Blog post: The retain cycle of Swift async/await

simonseyer · November 12, 2024, 10:30am

Hi everyone,

I wrote a small blog post about a retain cycle I inadvertently caused while using Swift concurrency: The retain cycle of Swift async/await.

If you want to share some feedback or recommend other approaches, I'm happy to hear from you Otherwise I hope the post is a pleasant read

FranzBusch · November 12, 2024, 1:07pm

Thanks for sharing. I think you are highlighting one of the problems of using unstructured concurrency that can be completely avoided by using structured concurrency instead. Spawning a task in init which references self and cancelling the task in deinit is a very common pattern of retain cycles.

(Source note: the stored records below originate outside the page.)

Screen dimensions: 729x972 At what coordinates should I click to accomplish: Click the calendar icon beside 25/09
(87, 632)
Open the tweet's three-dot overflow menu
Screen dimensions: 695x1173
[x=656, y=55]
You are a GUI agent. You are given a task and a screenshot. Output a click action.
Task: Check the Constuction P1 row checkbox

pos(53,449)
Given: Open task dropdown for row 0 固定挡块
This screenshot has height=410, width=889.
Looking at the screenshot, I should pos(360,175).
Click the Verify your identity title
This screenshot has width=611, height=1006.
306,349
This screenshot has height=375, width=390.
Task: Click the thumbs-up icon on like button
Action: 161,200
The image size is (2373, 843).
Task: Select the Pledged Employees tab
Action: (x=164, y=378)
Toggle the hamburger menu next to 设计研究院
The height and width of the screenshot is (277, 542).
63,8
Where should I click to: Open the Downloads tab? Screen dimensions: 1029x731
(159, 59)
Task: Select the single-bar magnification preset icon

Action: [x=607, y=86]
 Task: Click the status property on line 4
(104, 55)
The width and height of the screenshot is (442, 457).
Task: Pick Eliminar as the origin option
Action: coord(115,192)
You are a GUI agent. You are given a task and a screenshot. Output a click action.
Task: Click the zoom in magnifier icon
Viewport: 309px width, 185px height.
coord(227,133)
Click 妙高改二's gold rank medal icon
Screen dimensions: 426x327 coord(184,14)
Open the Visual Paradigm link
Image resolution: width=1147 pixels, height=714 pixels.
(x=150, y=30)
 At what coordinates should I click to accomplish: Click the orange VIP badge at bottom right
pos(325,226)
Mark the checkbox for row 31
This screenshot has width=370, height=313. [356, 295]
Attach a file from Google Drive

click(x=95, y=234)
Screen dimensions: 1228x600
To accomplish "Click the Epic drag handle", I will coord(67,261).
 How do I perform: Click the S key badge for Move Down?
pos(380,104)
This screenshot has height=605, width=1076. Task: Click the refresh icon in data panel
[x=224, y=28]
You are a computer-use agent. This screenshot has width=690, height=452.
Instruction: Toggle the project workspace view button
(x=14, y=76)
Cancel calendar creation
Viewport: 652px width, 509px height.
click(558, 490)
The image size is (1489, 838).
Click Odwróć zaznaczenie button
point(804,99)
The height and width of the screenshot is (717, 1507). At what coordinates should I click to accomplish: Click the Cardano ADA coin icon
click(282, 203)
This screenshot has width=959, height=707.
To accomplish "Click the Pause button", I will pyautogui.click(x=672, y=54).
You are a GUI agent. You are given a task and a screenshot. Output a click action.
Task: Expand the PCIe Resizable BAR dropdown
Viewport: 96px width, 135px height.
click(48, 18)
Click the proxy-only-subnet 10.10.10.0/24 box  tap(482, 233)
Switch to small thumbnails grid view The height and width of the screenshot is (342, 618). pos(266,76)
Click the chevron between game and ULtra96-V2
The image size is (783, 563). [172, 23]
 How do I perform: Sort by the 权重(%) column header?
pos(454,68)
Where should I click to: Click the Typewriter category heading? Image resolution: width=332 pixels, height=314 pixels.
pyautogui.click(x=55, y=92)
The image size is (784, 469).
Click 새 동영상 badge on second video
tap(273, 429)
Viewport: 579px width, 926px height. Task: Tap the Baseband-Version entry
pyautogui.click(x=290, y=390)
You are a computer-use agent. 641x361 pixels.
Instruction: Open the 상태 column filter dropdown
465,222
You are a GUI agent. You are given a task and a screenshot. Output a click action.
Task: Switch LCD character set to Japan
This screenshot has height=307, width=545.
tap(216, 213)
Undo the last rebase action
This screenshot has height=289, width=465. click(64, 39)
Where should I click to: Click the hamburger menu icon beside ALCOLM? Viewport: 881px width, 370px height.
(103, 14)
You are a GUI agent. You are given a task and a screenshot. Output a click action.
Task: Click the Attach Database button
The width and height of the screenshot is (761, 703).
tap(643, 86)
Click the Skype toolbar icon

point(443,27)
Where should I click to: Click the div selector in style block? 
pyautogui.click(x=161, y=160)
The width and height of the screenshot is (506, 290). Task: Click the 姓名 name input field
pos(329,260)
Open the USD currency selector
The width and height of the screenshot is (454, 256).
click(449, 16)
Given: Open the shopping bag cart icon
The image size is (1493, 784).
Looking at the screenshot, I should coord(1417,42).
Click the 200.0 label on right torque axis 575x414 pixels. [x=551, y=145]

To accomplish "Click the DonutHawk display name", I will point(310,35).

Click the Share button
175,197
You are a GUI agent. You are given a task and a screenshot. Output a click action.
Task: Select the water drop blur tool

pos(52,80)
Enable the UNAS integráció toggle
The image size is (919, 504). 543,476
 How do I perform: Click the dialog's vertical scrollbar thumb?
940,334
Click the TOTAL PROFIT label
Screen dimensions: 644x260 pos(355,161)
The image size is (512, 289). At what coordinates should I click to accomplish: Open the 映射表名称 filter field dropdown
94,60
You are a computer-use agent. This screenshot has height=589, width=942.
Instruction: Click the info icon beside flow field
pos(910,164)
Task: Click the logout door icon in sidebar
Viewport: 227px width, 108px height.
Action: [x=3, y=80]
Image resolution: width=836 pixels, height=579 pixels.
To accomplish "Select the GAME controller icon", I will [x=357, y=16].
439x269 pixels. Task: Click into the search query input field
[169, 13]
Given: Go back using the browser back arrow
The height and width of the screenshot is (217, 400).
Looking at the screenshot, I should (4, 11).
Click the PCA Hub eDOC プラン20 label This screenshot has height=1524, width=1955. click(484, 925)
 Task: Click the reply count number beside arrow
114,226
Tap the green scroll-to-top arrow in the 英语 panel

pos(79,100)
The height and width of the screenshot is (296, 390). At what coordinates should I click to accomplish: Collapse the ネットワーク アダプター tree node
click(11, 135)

Instead of using unstructured tasks at all, I would recommend looking to adopt structured concurrency by adopting a func run() async method and letting the caller decide on which task to call it. There also more advanced patterns such as with-style methods for scoped access. I have recently given a talk about this at the Server-Side Swift conference https://www.youtube.com/watch?v=JmrnE7HUaDE.

simonseyer · November 12, 2024, 3:53pm

Thanks @FranzBusch for sharing you perspective/recommendations! I'll definitely watch your talk, looking forward to it.

Using a run method makes a lot of sense because it basically allows the caller to manage both the lifetime of the object and the task, avoiding such cycles. I assume the run method is long-running, though, so at some level it needs to be called on an unstructured Task to allow concurrent execution with the rest of the application, right?

Some additional context/thoughts

Maybe this is all answered in your talk but I can share a bit my motivation to use unstructured concurrency (to see if indeed a mindset change may just make the difference):

The concrete problem was to implement multiple protocol layers in a Bluetooth communication. Layers pass messages (or fragments) down and process them on the way up (either as responses or as independently incoming messages). Some of those layers manage timeouts for certain operations.

One design goal of mine was that I can locally reason about concurrency to prevent race conditions (in addition to data races). This required that sending a message was fully completed before the next one was started, even while awaiting a response (the reentrancy topic).

The way I solved this was to use AsyncSequence as a queue on each layer that messages (or fragments) could be added to. Then I spawned a new Task that looped over the AsyncSequence, sent out a request, waited for the response and then continued with the next. This way I could be sure that there would be no overlapping communication.

Applying your suggestion, the layers itself would not manage their own task but just offer a run method that loops over the AsyncSequence. The place where all layers are wired up (let's call it CommunicationStack) could then use, for example, a task group to call run on all layers. If CommunicationStack goes out of memory, it would cancel the group.

No cycle could happen this way (which is good!) but I would still use unstructured concurrency, just on a higher level. So I'm not sure I got your recommendation right. Maybe I will post an update after watching your talk ;)

Jean-Daniel · November 12, 2024, 7:48pm

If your task is always running, it can be started in main(), and doesn't need to be a detached tasks, else you have to manage the lifecycle of your task at some point.

If you want to tie it to the lifecycle of your Bluetooth device connection, you just have a single task and a single object to managed: your CommunicationStack.
Start it when the device is connected.
Stop it when it is disconnected.

It is still explicitly managed, but does not rely on init/deinit and so does not create a retain cycle.

simonseyer · November 17, 2024, 8:38pm

Watched your talk @FranzBusch — well done Can recommend it

@Jean-Daniel yes, it was tied to a lifecycle in my case. Using explicit lifecycle methods would make it more obvious but could be forgotten to be called in all cases. Using deinit ensures this.

Making

each layer a "Service" by introducing a run method,
creating a TaskGroup in the CommunicationStack and
cancelling the group when the CommunicationStack goes out of scope

could work quite well and not risk any cycles.

I could also look again (it's a past project by now) at the object holding the CommunicationStack — it might be simple enough to ensure the lifecycle methods are called properly as you described.

Thank you both for your feedback!